Records contained in a dataset:

:::::

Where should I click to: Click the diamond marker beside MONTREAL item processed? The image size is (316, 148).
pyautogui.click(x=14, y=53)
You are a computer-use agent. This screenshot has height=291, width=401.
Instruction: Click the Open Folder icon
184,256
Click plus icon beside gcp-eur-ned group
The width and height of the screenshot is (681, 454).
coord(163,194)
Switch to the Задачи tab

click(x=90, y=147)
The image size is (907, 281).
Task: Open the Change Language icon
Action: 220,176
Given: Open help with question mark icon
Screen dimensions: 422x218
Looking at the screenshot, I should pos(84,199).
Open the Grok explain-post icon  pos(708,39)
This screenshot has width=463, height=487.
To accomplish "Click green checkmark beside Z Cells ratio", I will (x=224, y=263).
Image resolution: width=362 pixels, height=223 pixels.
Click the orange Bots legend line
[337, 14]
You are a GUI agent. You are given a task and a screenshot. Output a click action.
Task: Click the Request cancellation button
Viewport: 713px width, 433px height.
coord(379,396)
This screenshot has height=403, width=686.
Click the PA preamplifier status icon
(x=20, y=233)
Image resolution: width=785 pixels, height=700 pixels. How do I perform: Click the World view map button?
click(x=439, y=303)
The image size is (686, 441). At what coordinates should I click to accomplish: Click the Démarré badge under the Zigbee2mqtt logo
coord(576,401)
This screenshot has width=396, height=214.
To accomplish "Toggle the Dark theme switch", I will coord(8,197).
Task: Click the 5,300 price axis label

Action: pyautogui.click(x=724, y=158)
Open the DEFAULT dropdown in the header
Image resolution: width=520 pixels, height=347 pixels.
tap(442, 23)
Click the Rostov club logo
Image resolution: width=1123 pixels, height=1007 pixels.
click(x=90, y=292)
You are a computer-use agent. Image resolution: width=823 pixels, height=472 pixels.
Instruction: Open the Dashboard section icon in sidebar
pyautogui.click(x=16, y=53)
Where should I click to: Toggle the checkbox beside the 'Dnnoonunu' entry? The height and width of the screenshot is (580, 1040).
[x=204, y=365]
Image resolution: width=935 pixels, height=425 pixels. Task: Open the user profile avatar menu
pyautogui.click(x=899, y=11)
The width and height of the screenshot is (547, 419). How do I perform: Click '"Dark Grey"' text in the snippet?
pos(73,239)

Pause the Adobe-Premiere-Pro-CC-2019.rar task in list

:::::

▶ **YOUR INSTRUCTIONS**
Look through the records for the string "agent". Copy every line that has it.

▶ **EXPECTED OUTPUT**
You are a computer-use agent. This screenshot has height=291, width=401.
You are a GUI agent. You are given a task and a screenshot. Output a click action.
You are a computer-use agent. Image resolution: width=823 pixels, height=472 pixels.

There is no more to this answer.